What you need to do: In the listing that follows, the range to quote begins at the line that has "Image resolution: width=351" and ends after the line that has "the 'Customer support'"; quote it verbatim and add nothing.

Extracted material:
※ ※ ※

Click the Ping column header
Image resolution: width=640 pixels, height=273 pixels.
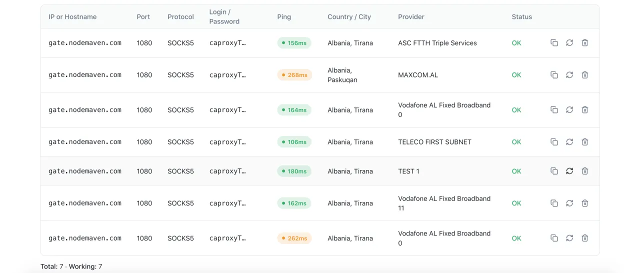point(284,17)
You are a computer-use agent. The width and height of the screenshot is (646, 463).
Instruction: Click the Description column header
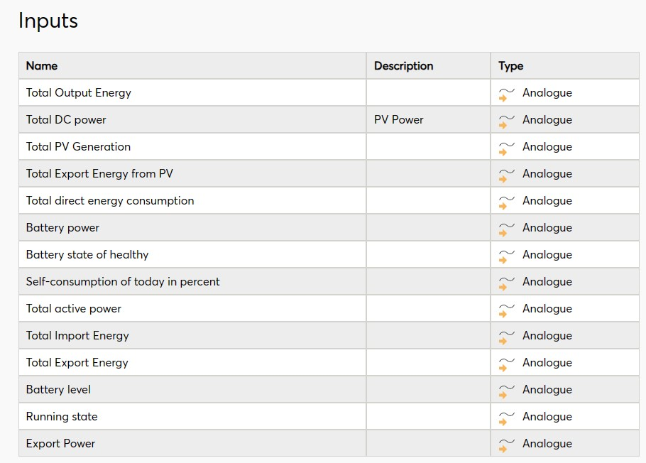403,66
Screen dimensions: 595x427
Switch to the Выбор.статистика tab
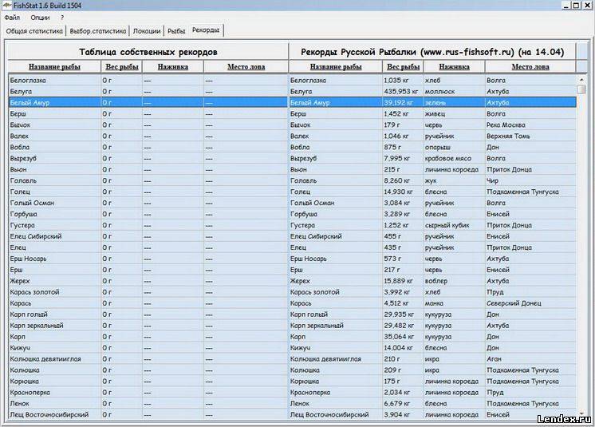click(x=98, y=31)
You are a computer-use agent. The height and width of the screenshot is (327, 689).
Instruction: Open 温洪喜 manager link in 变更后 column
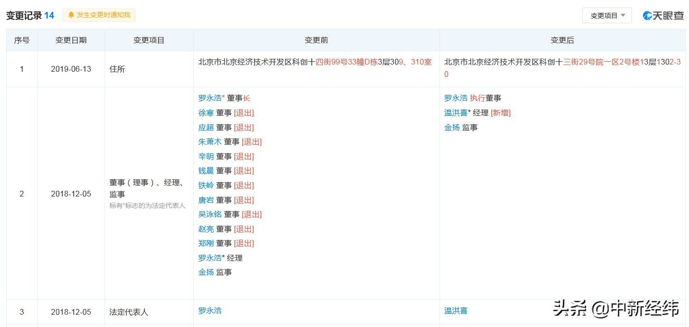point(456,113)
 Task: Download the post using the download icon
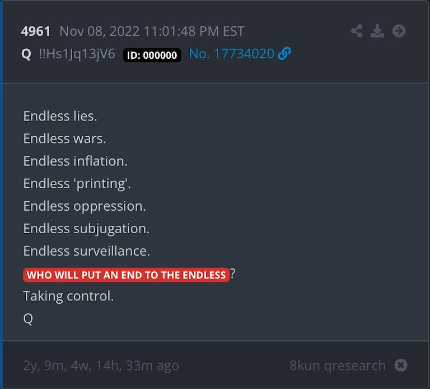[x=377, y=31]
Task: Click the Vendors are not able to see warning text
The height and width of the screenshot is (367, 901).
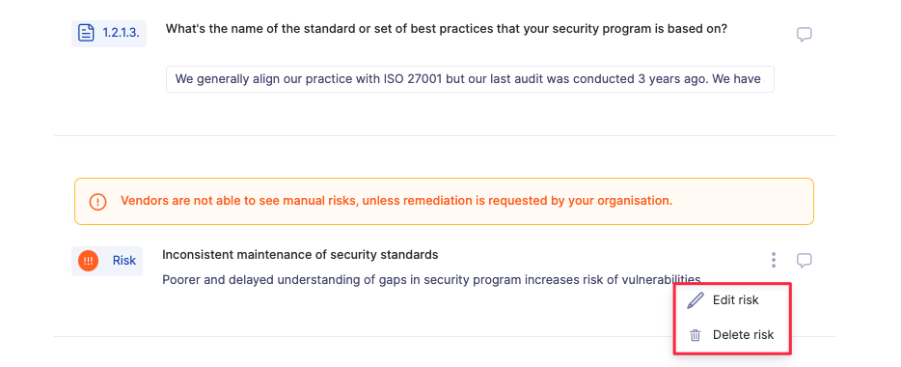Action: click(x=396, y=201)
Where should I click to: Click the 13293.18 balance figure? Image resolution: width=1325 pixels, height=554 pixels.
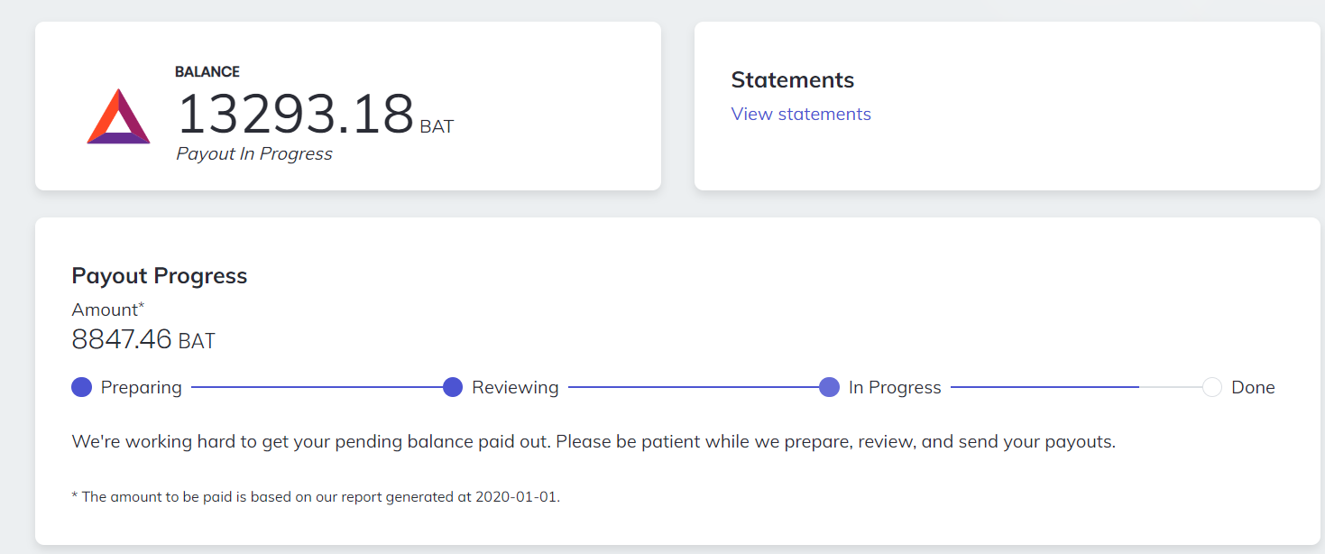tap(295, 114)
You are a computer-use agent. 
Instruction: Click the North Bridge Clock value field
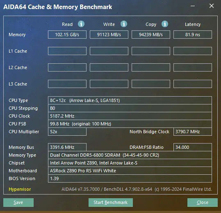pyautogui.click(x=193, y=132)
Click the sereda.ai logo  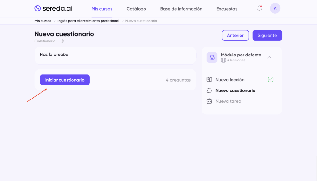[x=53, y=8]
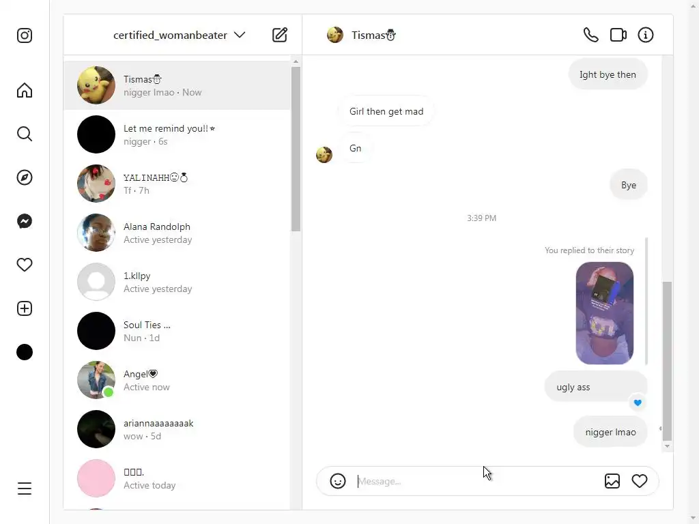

※ ※ ※

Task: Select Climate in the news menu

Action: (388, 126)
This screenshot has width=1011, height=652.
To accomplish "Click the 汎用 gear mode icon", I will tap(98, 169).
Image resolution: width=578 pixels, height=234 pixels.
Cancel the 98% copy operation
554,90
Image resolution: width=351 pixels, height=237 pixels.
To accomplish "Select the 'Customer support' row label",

※ ※ ※

Written response:
Image resolution: width=351 pixels, height=237 pixels.
To accomplish "Select the 'Customer support' row label",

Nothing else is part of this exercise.